Serious concerns similar to those above have been expressed surrounding issues of expanding caseloads and resulting issues of patient safety and clinical responsibility.

 Thirdly, there are further concerns over plans for the Crisis Service whereby the consultation paper suggests that ‘the new Crisis Service model will provide an enhanced high quality service to people contacting us in distress’, there remains much confusion about what the staffing levels will be, the effect of the changes in geographical team bases, and the knock-on effects of the wider changes to the Recovery teams.

  • The impact of the band 6 changes proposed for the Assessment and Recovery and Early Intervention teams is likely to increase risks and the team workload. There is concern that many complex service users, who are likely to feel the effects of these changes, will present regularly in crisis.
  • There are concerns by staff about how the team ‘must…(undertake) mental health emergency assessments seen within 60 minutes (p.14). Although staff do acknowledge the importance of responding immediately to service users in distress, there are questions as to how feasible this will be due to the caseload pressures of the team and overall assessment numbers. 60 minutes is potentially setting the team up to fail and placing staff under increased pressure to deliver. This could put other service users at risk.

Frontline assessors have highlighted the importance of taking time to think, talk and reflect on assessments that come in as this promotes good clinical practice.

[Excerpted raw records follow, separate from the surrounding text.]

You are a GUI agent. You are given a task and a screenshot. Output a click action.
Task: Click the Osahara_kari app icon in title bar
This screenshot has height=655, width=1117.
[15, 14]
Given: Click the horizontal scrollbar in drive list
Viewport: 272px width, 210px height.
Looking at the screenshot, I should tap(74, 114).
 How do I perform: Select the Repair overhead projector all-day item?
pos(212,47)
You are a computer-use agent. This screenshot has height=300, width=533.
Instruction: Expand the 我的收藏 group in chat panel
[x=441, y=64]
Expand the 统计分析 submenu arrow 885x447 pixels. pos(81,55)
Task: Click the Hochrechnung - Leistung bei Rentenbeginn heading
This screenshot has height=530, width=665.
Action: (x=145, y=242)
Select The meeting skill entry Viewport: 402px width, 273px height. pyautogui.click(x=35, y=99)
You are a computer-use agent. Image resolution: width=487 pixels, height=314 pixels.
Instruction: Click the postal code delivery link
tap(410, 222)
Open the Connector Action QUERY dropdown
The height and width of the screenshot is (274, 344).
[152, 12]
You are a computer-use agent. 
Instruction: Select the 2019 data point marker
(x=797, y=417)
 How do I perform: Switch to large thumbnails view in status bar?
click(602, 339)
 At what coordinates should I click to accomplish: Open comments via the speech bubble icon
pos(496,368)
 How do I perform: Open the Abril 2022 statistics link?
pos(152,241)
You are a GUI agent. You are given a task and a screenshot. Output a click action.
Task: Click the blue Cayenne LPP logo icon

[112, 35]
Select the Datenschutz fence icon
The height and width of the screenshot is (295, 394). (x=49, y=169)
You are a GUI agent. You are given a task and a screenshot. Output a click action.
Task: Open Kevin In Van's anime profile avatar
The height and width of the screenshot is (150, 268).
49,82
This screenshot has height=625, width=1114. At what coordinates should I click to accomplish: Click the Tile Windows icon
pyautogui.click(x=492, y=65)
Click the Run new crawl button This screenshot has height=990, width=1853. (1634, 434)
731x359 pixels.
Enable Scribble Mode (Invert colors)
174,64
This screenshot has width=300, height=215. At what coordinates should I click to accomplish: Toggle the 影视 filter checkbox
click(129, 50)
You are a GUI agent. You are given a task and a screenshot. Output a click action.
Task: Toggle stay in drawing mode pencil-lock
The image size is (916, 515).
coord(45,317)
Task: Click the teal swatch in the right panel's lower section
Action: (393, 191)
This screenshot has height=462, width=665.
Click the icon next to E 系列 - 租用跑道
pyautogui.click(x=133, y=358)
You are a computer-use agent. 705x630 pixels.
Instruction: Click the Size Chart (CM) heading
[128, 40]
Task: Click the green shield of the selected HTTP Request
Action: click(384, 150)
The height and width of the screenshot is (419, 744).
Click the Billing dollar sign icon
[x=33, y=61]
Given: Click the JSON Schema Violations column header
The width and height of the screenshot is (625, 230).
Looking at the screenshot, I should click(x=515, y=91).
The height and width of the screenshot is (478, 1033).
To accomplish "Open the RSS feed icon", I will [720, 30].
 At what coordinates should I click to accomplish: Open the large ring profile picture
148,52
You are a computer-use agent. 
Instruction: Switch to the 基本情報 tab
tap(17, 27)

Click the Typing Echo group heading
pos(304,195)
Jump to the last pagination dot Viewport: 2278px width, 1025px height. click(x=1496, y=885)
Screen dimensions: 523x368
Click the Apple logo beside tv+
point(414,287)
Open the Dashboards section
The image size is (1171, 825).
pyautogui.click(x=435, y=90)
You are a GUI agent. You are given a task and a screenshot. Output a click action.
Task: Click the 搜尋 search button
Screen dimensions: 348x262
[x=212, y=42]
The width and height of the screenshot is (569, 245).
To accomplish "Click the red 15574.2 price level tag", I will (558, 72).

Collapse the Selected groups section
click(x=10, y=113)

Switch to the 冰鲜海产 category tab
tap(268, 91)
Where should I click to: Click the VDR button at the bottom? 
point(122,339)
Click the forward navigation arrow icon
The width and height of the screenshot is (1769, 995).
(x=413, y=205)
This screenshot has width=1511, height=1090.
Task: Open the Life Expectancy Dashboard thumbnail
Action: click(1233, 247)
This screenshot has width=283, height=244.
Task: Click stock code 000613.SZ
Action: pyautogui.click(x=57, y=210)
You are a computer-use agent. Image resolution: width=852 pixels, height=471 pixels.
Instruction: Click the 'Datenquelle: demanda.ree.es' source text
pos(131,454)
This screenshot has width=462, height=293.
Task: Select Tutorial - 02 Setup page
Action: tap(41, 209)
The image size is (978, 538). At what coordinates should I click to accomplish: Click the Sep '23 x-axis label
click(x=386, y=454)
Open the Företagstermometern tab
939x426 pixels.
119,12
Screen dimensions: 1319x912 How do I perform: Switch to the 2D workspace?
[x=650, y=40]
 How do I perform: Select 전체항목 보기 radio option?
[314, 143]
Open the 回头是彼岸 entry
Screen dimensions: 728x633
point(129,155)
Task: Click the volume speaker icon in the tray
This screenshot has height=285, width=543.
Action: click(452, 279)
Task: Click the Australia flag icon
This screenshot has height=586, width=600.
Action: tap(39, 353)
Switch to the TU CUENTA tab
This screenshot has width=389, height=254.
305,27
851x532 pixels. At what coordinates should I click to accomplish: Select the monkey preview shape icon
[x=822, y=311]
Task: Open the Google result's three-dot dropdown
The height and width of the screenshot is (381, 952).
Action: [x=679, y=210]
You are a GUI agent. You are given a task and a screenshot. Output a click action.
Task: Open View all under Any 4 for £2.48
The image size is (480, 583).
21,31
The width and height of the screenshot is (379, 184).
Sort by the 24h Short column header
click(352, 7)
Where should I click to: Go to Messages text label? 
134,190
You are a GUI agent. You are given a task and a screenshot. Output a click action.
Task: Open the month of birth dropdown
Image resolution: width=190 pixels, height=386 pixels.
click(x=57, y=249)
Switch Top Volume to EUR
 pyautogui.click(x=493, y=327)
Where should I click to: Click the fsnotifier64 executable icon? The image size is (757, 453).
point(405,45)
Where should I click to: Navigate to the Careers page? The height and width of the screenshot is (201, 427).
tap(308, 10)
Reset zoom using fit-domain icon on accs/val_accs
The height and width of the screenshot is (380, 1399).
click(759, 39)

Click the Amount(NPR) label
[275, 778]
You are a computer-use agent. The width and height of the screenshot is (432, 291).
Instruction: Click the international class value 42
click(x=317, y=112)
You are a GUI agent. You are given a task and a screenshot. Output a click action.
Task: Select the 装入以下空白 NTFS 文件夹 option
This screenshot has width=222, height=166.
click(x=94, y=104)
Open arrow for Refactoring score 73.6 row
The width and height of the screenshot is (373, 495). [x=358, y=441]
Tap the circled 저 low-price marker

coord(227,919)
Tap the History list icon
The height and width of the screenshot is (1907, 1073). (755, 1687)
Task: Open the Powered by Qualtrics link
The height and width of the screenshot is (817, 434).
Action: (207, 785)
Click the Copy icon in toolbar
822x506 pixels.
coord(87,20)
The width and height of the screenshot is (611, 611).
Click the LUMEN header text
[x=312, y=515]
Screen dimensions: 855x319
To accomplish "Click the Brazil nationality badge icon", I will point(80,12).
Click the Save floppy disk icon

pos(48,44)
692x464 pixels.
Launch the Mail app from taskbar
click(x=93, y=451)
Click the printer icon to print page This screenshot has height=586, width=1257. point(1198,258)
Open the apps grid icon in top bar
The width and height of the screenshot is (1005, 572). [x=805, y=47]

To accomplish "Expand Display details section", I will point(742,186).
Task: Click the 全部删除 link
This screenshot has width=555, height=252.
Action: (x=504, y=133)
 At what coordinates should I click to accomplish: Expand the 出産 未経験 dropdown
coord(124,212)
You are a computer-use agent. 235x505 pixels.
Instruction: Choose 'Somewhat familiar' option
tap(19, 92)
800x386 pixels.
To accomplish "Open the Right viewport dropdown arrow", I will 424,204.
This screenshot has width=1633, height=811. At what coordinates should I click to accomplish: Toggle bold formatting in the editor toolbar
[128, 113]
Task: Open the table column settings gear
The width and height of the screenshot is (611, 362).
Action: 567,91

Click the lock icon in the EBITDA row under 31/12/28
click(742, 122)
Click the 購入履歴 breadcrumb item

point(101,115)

 Finally, staff have concerns that the fragmentation of the teams is likely to have a detrimental effect on staff decision making. Risk sharing and ‘corridor conversations’ are crucial to the work of the intensive team. To think carefully and have support from colleagues when making complex decisions regarding services users’ care is paramount. Recovery staff have raised similar concerns, acknowledging the significantly reduced office space available in the new sites. There is also a general consensus that mobile working with laptops and using ‘where appropriate public spaces’ (p. 12) is inappropriate and has potential for issues around confidentiality. Non-cycling staff based in at least one of the proposed sites (Well Spring) will be faced with severely limited parking capacity and efforts to circumvent this problem (such as by using public transport or parking greater distances from the base) will eat further into already pressured work hours.

In sum we are extremely worried that the management proposals of AWP will have a serious detrimental effect on the welfare and quality of care of the mentally ill in Bristol.